▶ **Aim**: Which lines in the material below contain the string "Expand", with case counting? List every one of them in full.

*****

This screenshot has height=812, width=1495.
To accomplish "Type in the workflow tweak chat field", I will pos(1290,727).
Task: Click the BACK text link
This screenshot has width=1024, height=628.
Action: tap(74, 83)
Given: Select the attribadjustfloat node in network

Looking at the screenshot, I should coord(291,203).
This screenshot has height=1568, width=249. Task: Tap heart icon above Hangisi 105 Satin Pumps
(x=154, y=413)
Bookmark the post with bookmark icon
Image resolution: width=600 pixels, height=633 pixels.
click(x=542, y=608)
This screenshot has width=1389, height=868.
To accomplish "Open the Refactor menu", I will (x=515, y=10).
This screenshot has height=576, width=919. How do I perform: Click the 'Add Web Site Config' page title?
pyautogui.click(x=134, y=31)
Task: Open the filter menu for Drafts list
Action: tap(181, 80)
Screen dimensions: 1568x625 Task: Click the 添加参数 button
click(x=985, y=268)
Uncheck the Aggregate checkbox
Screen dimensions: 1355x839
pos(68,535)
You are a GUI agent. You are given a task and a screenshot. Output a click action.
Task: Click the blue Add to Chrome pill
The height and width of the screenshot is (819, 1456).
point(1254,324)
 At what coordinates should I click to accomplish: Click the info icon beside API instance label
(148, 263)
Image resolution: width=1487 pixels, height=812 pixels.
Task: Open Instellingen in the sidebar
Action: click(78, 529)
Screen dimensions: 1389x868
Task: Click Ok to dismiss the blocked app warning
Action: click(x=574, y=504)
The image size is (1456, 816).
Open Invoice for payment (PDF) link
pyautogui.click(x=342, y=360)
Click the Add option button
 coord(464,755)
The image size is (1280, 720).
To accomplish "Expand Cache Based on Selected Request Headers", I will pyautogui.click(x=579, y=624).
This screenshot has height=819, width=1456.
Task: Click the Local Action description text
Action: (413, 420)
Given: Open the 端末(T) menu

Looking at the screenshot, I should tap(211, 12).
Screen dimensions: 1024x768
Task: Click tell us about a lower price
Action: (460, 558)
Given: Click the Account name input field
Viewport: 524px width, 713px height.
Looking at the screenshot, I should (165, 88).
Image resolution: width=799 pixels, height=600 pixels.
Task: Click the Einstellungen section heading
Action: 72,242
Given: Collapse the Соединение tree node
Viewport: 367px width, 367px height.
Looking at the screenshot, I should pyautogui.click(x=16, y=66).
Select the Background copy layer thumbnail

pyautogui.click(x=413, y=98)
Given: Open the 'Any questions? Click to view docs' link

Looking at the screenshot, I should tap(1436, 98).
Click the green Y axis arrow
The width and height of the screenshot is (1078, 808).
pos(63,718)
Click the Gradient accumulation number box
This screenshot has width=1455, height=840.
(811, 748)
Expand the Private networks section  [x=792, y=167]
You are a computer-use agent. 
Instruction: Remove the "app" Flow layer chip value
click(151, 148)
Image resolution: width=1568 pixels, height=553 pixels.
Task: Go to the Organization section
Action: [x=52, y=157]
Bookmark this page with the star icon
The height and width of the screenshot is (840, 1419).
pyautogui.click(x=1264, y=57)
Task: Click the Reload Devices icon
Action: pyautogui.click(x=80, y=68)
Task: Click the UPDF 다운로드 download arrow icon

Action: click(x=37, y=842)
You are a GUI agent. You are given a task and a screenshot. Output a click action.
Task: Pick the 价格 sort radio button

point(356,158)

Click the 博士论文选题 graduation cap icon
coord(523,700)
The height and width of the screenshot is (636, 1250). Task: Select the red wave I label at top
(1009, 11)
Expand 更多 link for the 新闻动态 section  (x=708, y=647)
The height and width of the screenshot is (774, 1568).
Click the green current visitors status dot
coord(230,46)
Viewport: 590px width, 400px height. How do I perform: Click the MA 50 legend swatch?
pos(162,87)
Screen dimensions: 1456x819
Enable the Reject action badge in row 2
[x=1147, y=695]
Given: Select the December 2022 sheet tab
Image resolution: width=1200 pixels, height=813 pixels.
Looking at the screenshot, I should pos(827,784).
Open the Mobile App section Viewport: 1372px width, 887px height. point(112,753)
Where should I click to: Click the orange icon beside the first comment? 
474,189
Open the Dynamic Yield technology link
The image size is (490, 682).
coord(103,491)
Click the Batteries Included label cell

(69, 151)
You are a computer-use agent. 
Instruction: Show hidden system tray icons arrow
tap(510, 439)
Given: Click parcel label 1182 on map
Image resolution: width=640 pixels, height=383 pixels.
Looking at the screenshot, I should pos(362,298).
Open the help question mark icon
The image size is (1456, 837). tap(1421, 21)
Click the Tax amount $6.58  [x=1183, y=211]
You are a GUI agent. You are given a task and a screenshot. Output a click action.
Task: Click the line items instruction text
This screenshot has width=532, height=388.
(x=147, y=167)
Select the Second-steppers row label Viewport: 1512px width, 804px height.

*****

▶ **Output**:
To accomplish "Expand Cache Based on Selected Request Headers", I will pyautogui.click(x=579, y=624).
Expand the Private networks section  [x=792, y=167]
Expand 更多 link for the 新闻动态 section  (x=708, y=647)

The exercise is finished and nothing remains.